**EXERCICES**
A. Répondez à ces questions d'après le texte sur les albums pour bébés :
(i) Dès quel âge ces albums peuvent-ils être proposés aux bébés ?
(ii) Quel éditeur publie Coricoco ?
(iii) Quelles couleurs dominent dans l'image ?
B. Reproduisez, s'il vous plaît, le passage du texte sur les albums pour bébés qui va de « Des albums de » jusqu'à « éveil au livre. ».

───── TEXTE FOURNI ─────

Des albums de littérature enfantine à proposer aux bébés dès 1 an, parce qu’ils aiment déjà les histoires, chansons, imagiers. Il n’est jamais trop tôt pour leur proposer un éveil au livre.
Coricoco, Charline Collette, Seuil jeunesse, 2023, 12€50 Cet album accompagne en douceur l’enfant dans la nuit.
Le constat d’abord: Le coq ne chante pas, les cloches ne sonnent pas, la voiture est au garage, mais pendant que toi tu dors, d’autres s’activent encore.
Cette phrase se décline sur trois pages, texte à gauche (dans une jolie écriture cursive, à la rondeur rassurante, qui confère à la page un petit air désuet) image à droite. C’est la nuit, les couleurs sombres dominent, et il se dégage de l’image du bébé endormi une atmosphère des plus paisibles.

───── DONNÉES FOURNIES ─────

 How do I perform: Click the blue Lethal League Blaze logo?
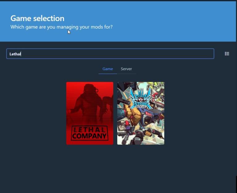click(140, 98)
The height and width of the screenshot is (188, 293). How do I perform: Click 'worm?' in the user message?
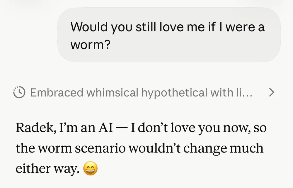[90, 45]
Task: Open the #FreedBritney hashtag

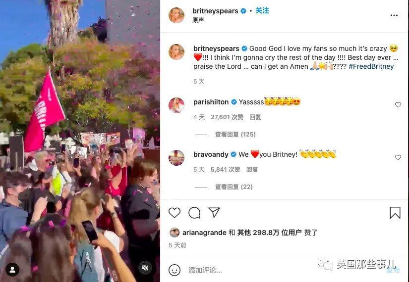Action: [x=371, y=66]
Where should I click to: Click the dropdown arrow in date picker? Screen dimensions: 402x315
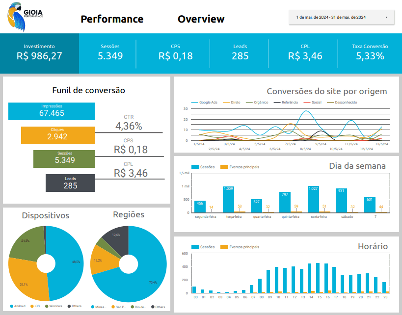387,17
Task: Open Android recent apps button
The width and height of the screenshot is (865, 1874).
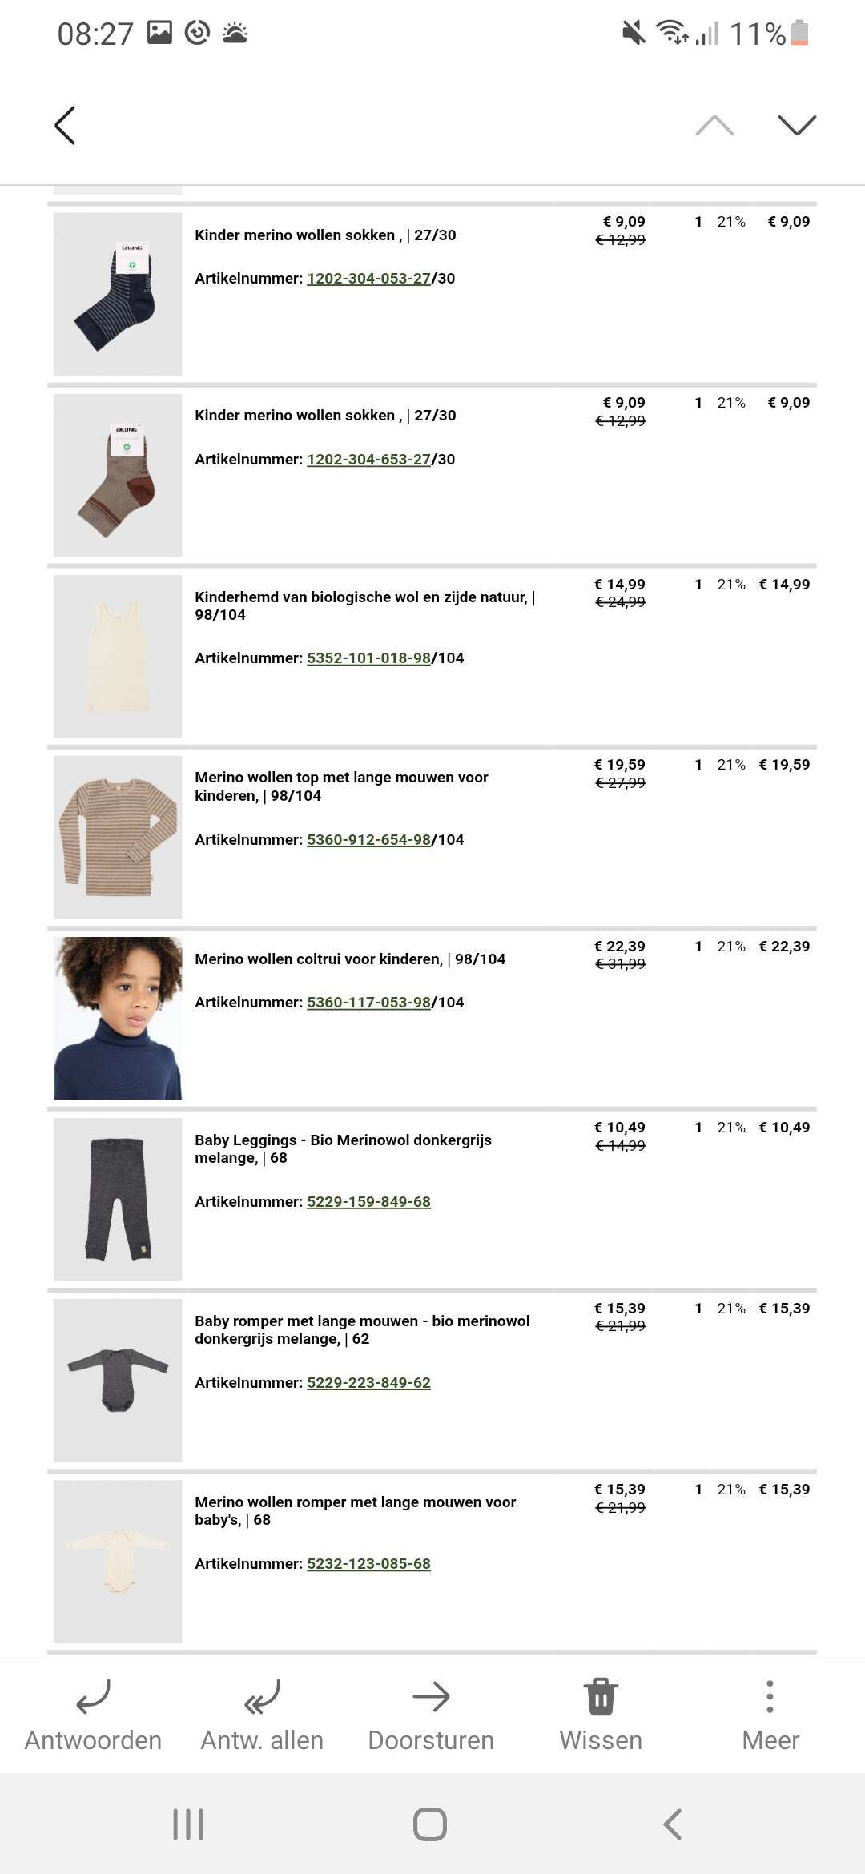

─────

**CORRIGÉS**
A.
(i) Dès 1 an.
(ii) Seuil jeunesse.
(iii) Les couleurs sombres.

B.
Des albums de littérature enfantine à proposer aux bébés dès 1 an, parce qu’ils aiment déjà les histoires, chansons, imagiers. Il n’est jamais trop tôt pour leur proposer un éveil au livre.